§ Brief
Rewrite the listing from the line with "In order to click" to the line with "Locate an element", changing "the screen" to "the display" and keeping everything else the same.

§ Data excerpts
________________

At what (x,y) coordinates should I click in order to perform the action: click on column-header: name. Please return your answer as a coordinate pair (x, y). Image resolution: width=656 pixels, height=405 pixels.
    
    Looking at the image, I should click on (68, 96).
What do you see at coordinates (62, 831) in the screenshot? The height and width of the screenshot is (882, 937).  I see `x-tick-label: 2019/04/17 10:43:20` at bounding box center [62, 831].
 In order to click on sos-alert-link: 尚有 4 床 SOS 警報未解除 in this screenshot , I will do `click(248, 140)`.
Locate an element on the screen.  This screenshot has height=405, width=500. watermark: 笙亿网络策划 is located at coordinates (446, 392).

________________

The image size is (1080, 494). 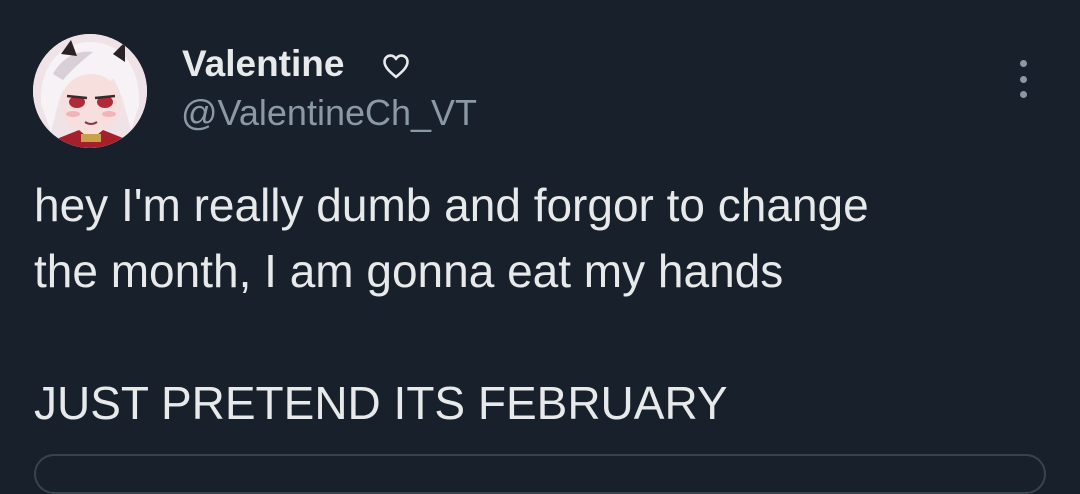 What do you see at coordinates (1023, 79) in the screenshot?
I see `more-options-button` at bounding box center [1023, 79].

________________

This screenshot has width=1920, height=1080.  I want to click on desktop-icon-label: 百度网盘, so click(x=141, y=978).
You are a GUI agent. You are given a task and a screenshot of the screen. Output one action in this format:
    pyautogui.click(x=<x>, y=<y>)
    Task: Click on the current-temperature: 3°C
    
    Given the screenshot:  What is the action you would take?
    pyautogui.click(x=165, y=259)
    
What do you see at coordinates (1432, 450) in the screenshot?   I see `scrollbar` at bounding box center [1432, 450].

________________

§ Task result
 In order to click on sos-alert-link: 尚有 4 床 SOS 警報未解除 in this screenshot , I will do `click(248, 140)`.
Locate an element on the display.  This screenshot has height=405, width=500. watermark: 笙亿网络策划 is located at coordinates (446, 392).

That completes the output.